• [Activity]:
Output, exactly and in full, only the lines from the one containing "The width and" to the last line of the data. Pictures should not appear.

• [Provided data]:
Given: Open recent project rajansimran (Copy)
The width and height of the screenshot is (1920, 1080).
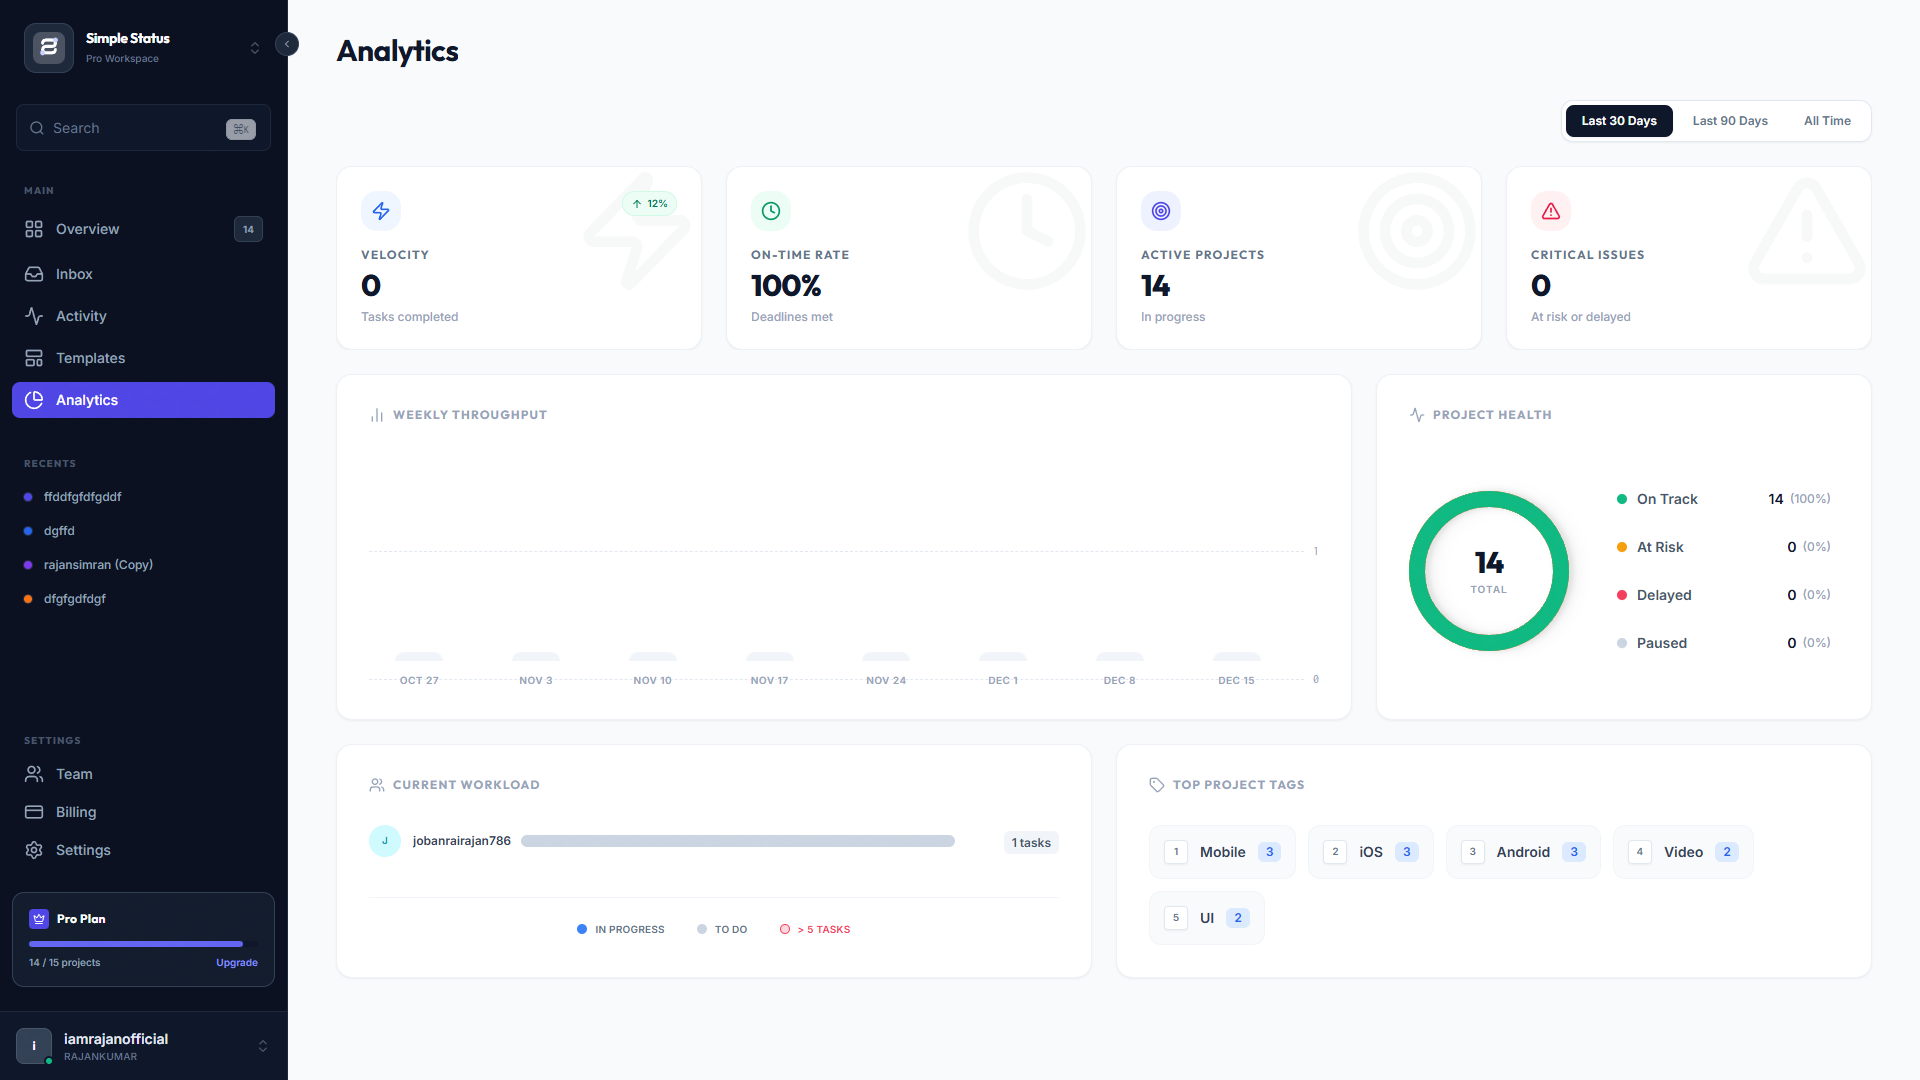Looking at the screenshot, I should click(98, 565).
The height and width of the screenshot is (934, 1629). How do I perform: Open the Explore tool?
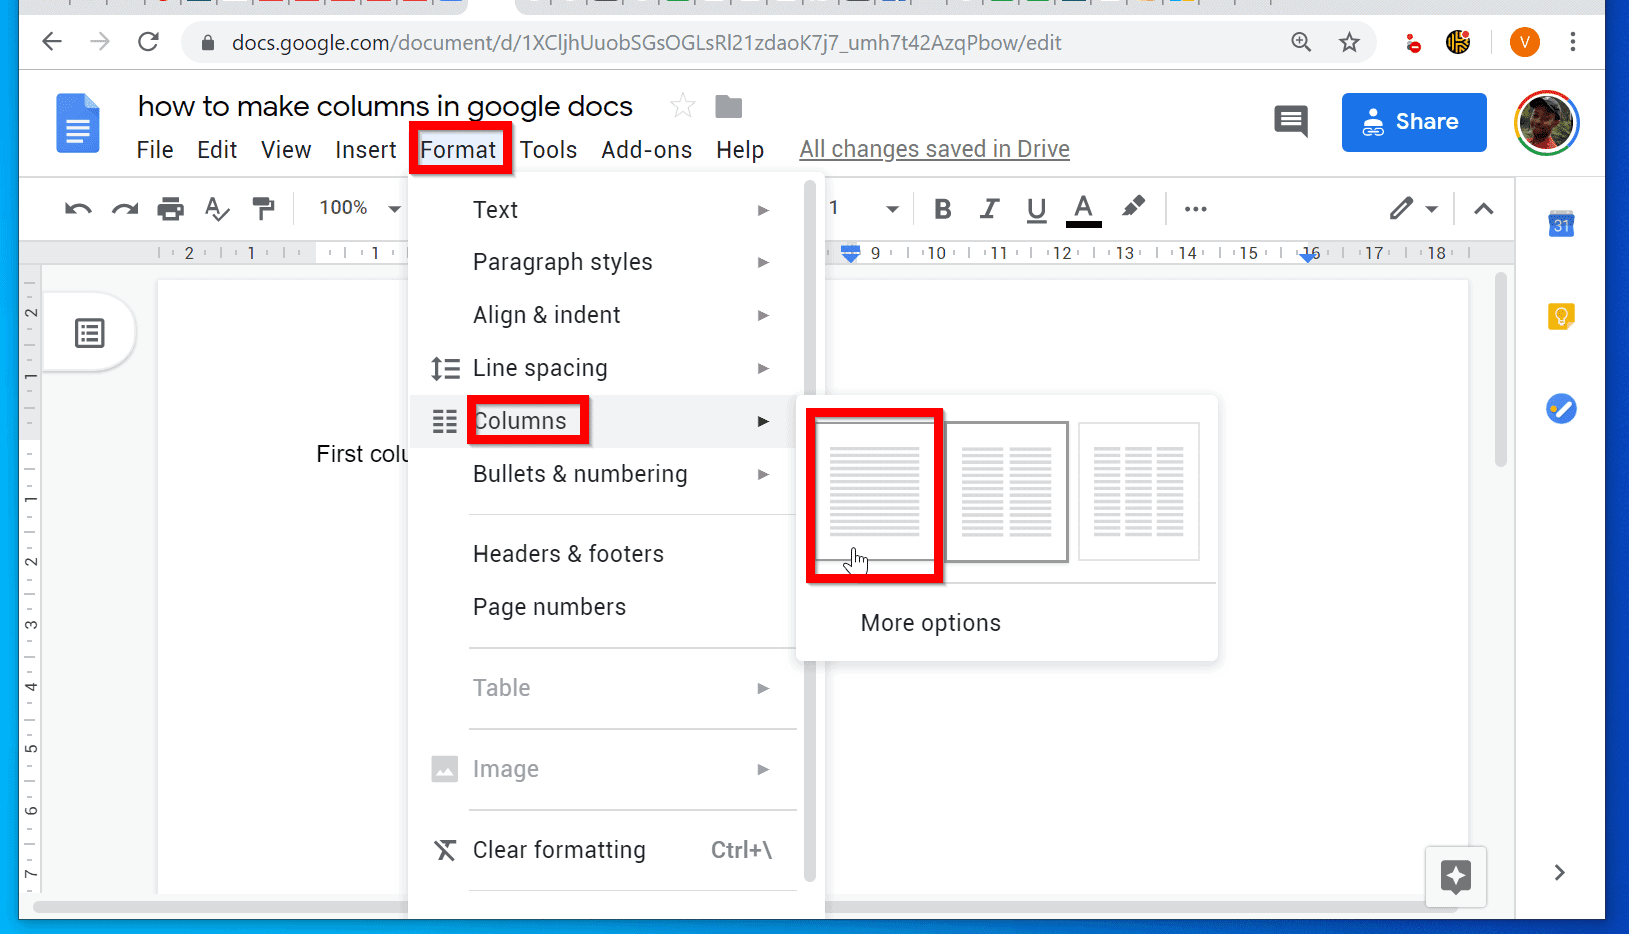1456,877
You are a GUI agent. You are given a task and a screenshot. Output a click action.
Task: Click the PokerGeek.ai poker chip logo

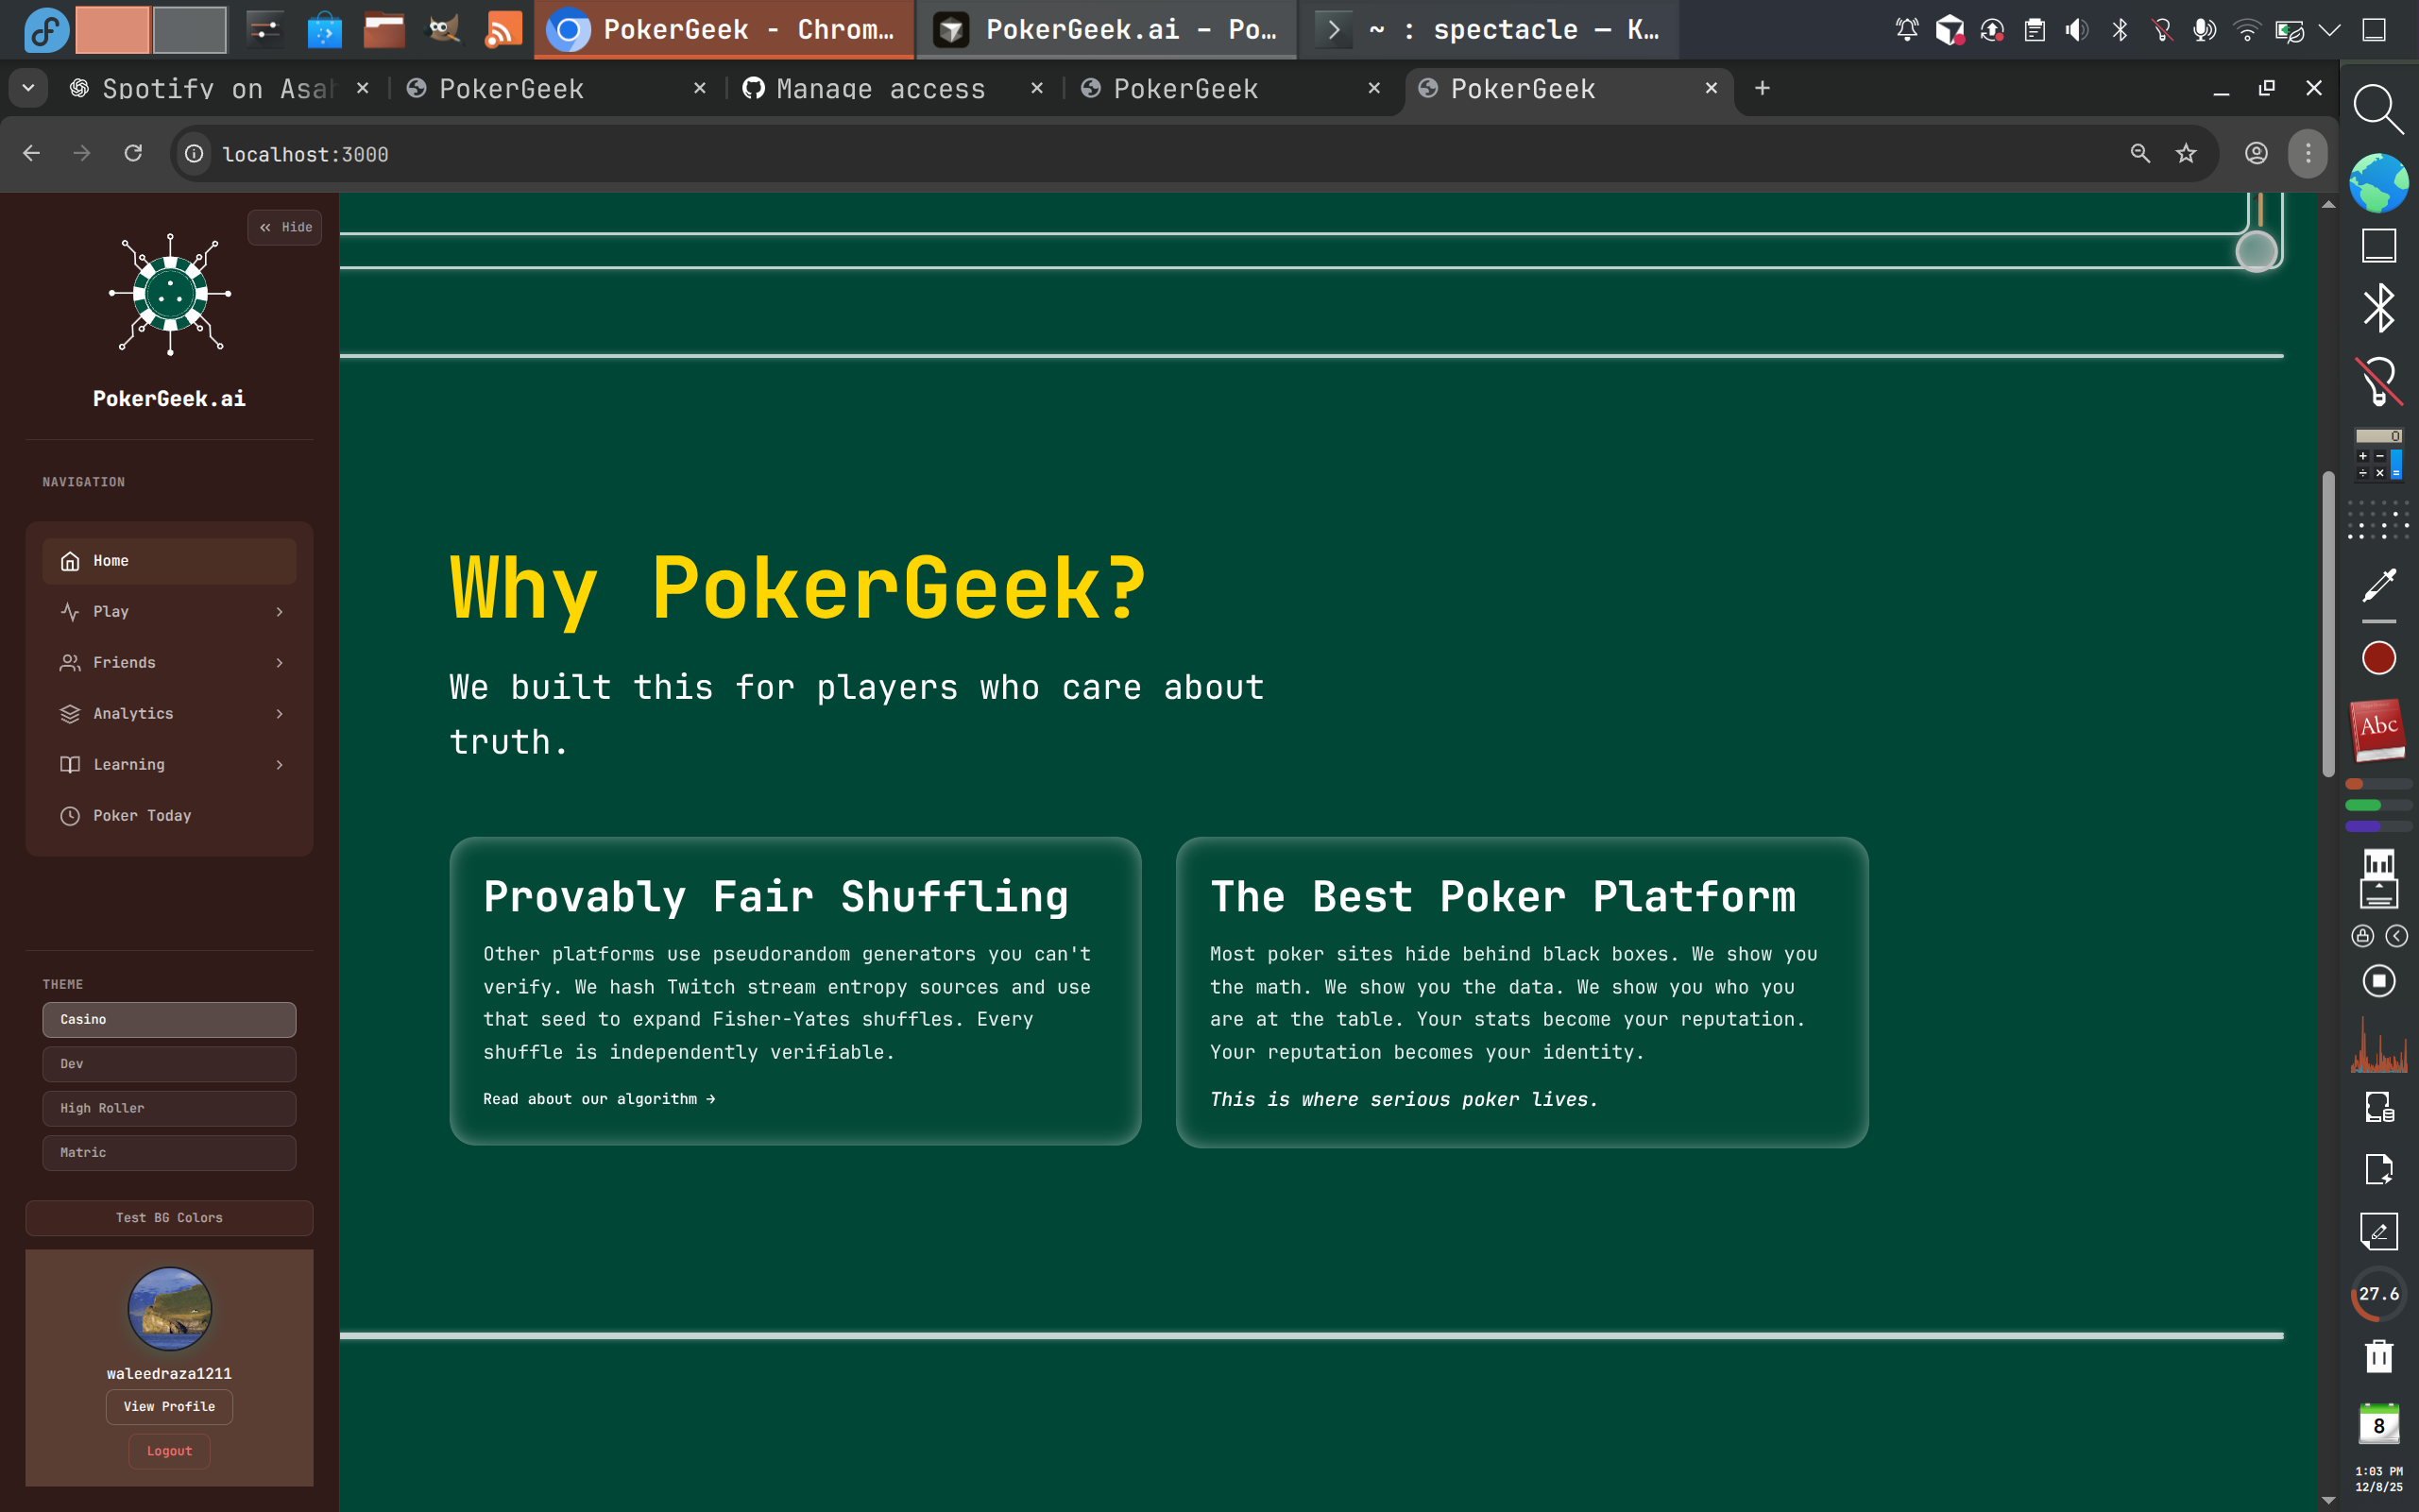[x=169, y=295]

• [Expected output]:
The width and height of the screenshot is (1920, 1080).
Looking at the screenshot, I should click(98, 565).
The height and width of the screenshot is (934, 1629). How do I perform: Open the Explore tool?
1456,877
You are a GUI agent. You are given a task and a screenshot. Output a click action.
Task: Click the PokerGeek.ai poker chip logo

[x=169, y=295]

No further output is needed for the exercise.